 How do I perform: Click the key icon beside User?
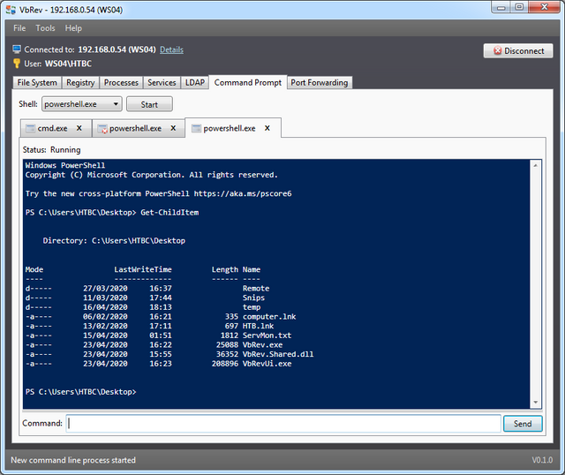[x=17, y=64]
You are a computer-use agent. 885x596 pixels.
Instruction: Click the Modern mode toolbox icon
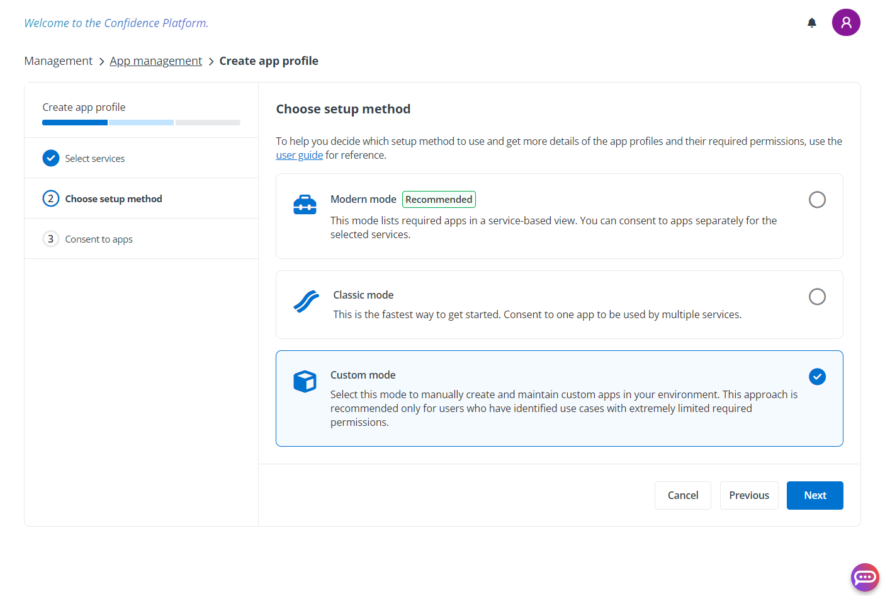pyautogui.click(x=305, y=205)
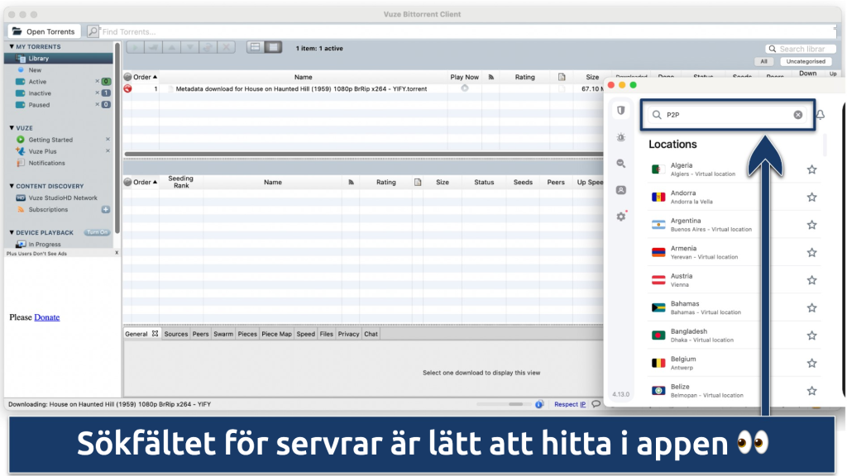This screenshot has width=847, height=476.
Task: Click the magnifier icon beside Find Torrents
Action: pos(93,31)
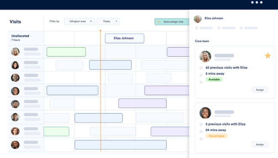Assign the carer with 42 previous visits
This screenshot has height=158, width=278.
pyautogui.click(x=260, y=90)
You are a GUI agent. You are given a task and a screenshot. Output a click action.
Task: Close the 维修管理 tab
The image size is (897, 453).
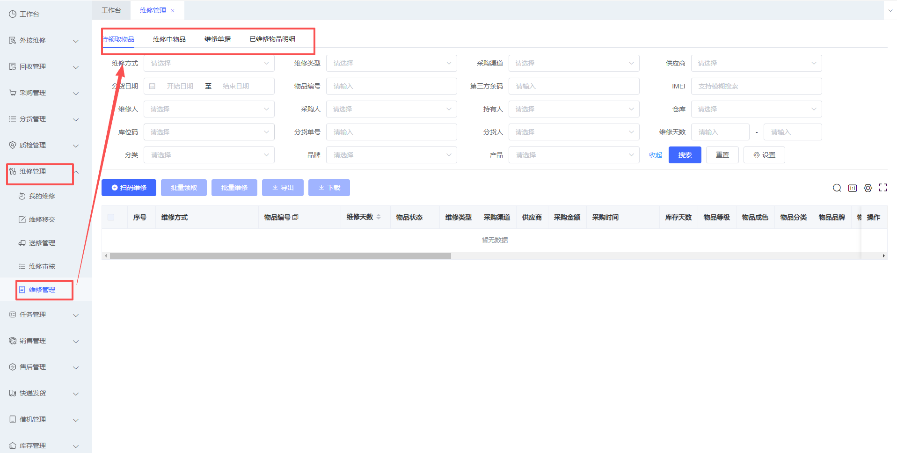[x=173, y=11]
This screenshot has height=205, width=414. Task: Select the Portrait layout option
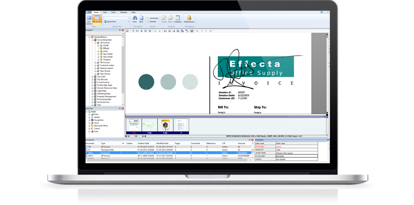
---
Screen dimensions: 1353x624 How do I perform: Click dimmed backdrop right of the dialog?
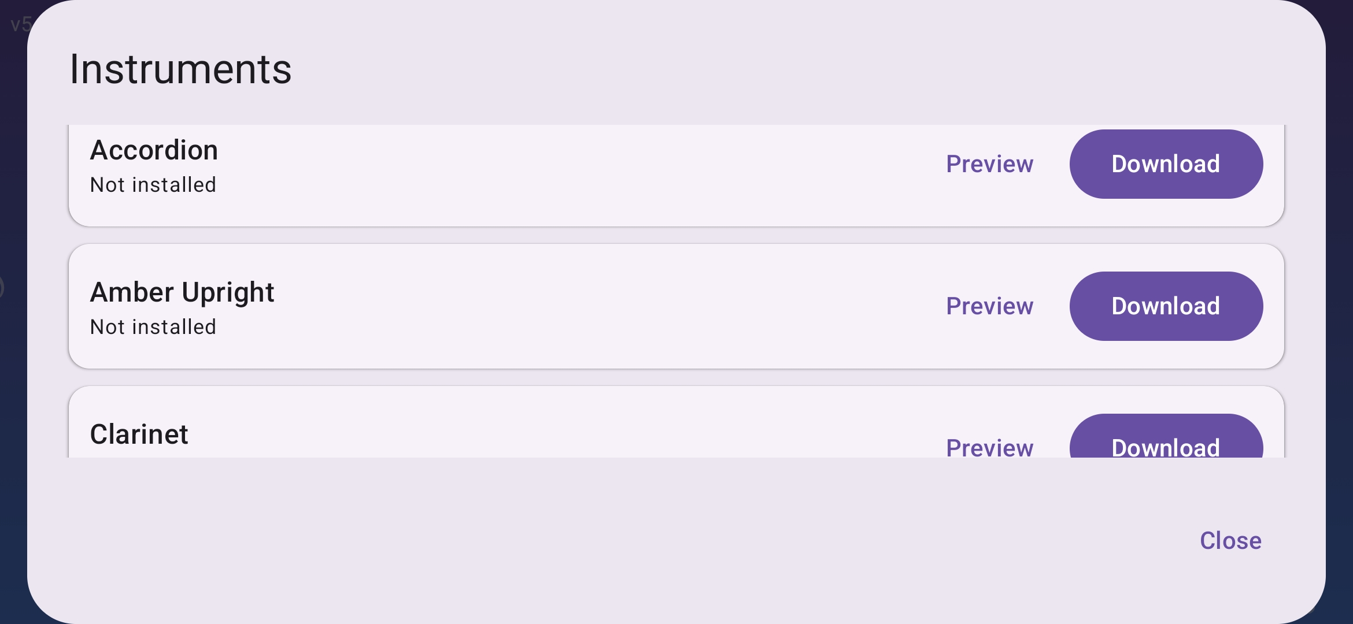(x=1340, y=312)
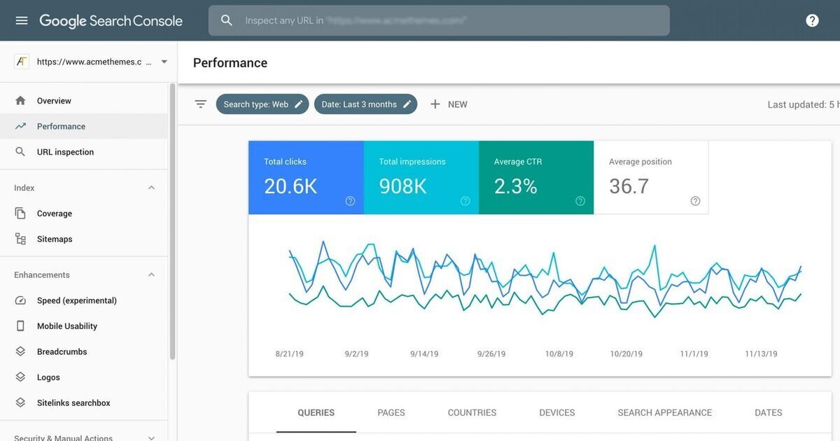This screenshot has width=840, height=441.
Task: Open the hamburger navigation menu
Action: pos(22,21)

[Aim of the task] Reproduce exactly the lines above that run from the one with "The image size is (897, 453)." to the one with "This screenshot has height=205, width=414.", both included, leaving pictures out.

[Solution for this problem]
The image size is (897, 453).
[x=173, y=11]
This screenshot has height=205, width=414. Task: Select the Portrait layout option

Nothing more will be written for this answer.